Задание —
Выпишите без изменений отрывок из текста о сокровищах Шлимана, начиная со слов «Чуть позже ИА» и заканчивая словами «до некоторых экспонатов.» включительно.

-------- Текст для чтения

Ближе году к 1993-му ей приходилось говорить неправду: «Сокровища? Не видала! Не слыхала!» — о трофеях в Пушкинском, особенно о Шлимане, столько раз, что это стало почти рутиной.
Чуть позже ИА снова несколько сменила тактику — и вместо глухого «нет» стала покачивать туфелькой, закручивая седой локон у виска: «Верните нам Янтарную комнату — тогда мы найдем вам сокровище Приама». Ого; это было что-то новое.
Наконец, летом 1994-го министр культуры Е. Сидоров под бой курантов заявил, что золото таки существует и ему самолично удалось дотронуться до некоторых экспонатов.

----------------
-------- Исходный материал

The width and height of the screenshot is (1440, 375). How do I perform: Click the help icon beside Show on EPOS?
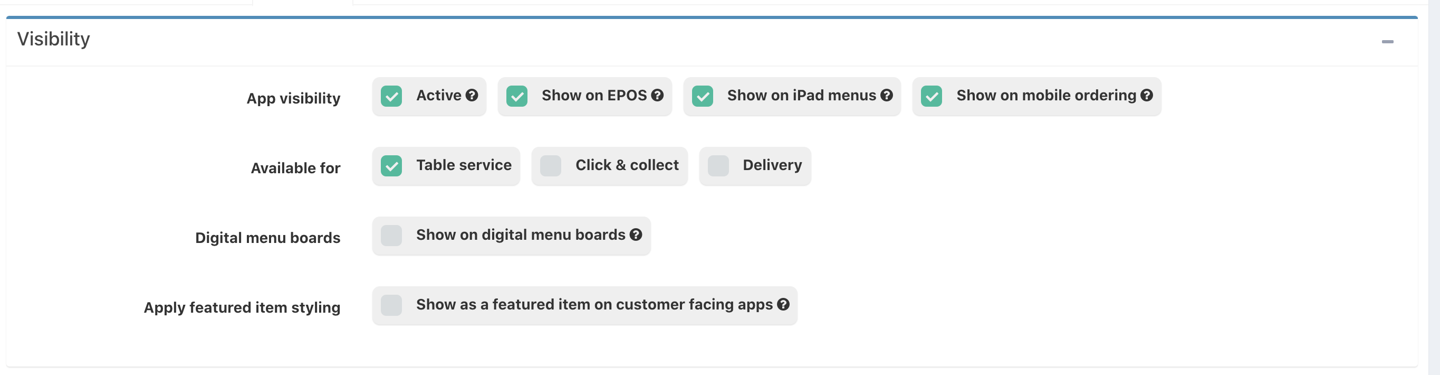click(657, 96)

----------------

Ожидаемый ответ —
Чуть позже ИА снова несколько сменила тактику — и вместо глухого «нет» стала покачивать туфелькой, закручивая седой локон у виска: «Верните нам Янтарную комнату — тогда мы найдем вам сокровище Приама». Ого; это было что-то новое.
Наконец, летом 1994-го министр культуры Е. Сидоров под бой курантов заявил, что золото таки существует и ему самолично удалось дотронуться до некоторых экспонатов.